Acting US labour secretary to meet with Boeing and union to end impasse
According to an unnamed source, acting acting labor secretary of the United States, Julie Su has traveled to Seattle to meet with Boeing and the union representing about 33, 000 strikers to nudge both sides to the bargaining table.
Her intervention comes days after the planemaker, which is currently in its fifth week, announced plans to eliminate 17, 000 jobs and take a $5 billion hit to cover costs incurred by issues across its various divisions.
The source added that it was unclear when Su and Kelly Ortberg, the CEO of Boeing, would meet.
On Monday, the US Department of Labor made a decision that was confirmed.
A spokesperson stated that acting secretary Su is meeting with both parties today to discuss the situation and urge them to advance the bargaining process.
The International Association of Machinists and Aerospace Workers did not immediately have the opportunity to comment on Boeing. A representative for the White House made no comment.
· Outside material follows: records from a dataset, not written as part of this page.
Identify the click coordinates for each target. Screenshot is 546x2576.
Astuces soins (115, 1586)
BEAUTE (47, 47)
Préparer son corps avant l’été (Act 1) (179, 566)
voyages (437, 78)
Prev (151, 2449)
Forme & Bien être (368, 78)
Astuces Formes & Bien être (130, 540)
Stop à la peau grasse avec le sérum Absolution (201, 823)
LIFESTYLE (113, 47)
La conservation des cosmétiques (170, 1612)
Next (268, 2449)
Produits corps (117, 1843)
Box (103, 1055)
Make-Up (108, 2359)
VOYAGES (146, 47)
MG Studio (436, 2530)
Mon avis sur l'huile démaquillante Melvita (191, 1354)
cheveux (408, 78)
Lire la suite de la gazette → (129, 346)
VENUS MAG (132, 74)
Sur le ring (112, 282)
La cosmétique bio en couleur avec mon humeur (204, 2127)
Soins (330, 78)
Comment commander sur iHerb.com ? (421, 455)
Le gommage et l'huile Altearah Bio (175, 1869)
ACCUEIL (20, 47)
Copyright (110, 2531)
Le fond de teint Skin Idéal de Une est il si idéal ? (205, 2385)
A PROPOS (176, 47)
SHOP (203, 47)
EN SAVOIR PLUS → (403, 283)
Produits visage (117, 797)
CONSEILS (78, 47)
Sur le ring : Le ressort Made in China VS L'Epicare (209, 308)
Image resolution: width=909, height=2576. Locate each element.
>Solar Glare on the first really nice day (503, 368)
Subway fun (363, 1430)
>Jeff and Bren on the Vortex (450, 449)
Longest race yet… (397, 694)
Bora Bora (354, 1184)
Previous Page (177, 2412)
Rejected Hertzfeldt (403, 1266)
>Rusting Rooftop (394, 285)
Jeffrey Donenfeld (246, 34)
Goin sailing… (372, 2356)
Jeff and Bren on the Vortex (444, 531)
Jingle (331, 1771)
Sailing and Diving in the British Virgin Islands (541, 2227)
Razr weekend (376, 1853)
Following the company’s surprise after-hours announcement on Friday that included a new delay for the 777X jetliner and the end of civil 767 freighter production, the debt-laden aerospace giant’s stock dropped 3 percent in early trade.
According to industry sources, Boeing will hold a number of internal meetings this week to lay out the jobs plan, which is likely to rely, at least partially, on involuntary cuts to lower costs and stop a population exodus whose skills are still required.
The most recent crisis comes as Boeing’s markets are expanding and its rivals are acquiring scarce labor to ease pressure on the aerospace supply chains.
The key to keeping the 10% of people you want to keep, which is even more crucial in the post-pandemic skill shortage environment, said Agency Partners analyst Nick Cunningham.
Angry clients
Due to certification and testing delays, a deferral is already widely anticipated in the industry due to the one-year delay in 777X deliveries to 2026. It indicates that the 777 mini-jumbo’s anticipated replacement will be in service six years later.
Emirates Airline President Tim Clark, whose initial order for 150 jets helped launch the world’s largest twin-engined jet more than a decade ago, quickly hit back.
Emirates will be having a serious conversation with them over the next few months as a result of Boeing’s numerous contractual shortfalls, he said in a rare written statement regarding the issue of delivery delays.
Clark also poured scorn on Boeing’s new timetable. He criticized Boeing for the suspension of a certification testing milestone and the ongoing four-week-old strike, saying: “I don’t understand how Boeing can make any meaningful forecasts of delivery dates.
Emirates is the biggest user of the long-distance bestseller 777 jet, whose success was hampered by delays for its follow-up and the financial crisis involving Boeing’s smaller 737 due to safety and quality issues.
Friday’s announcements included just over $10bn of gross cash. Analysts said that would ease some near-term pressure, but Boeing would still need to raise money by year-end.
In its fight with the machinists union, JP Morgan said it would also give Boeing’s management some extra dry powder.
Boeing, which has a significant cash flow from 737 production, is dependent on striking a deal to put an end to the stoppage.
Ratings agency S&, P has warned that Boeing risks losing its prized investment-grade credit rating.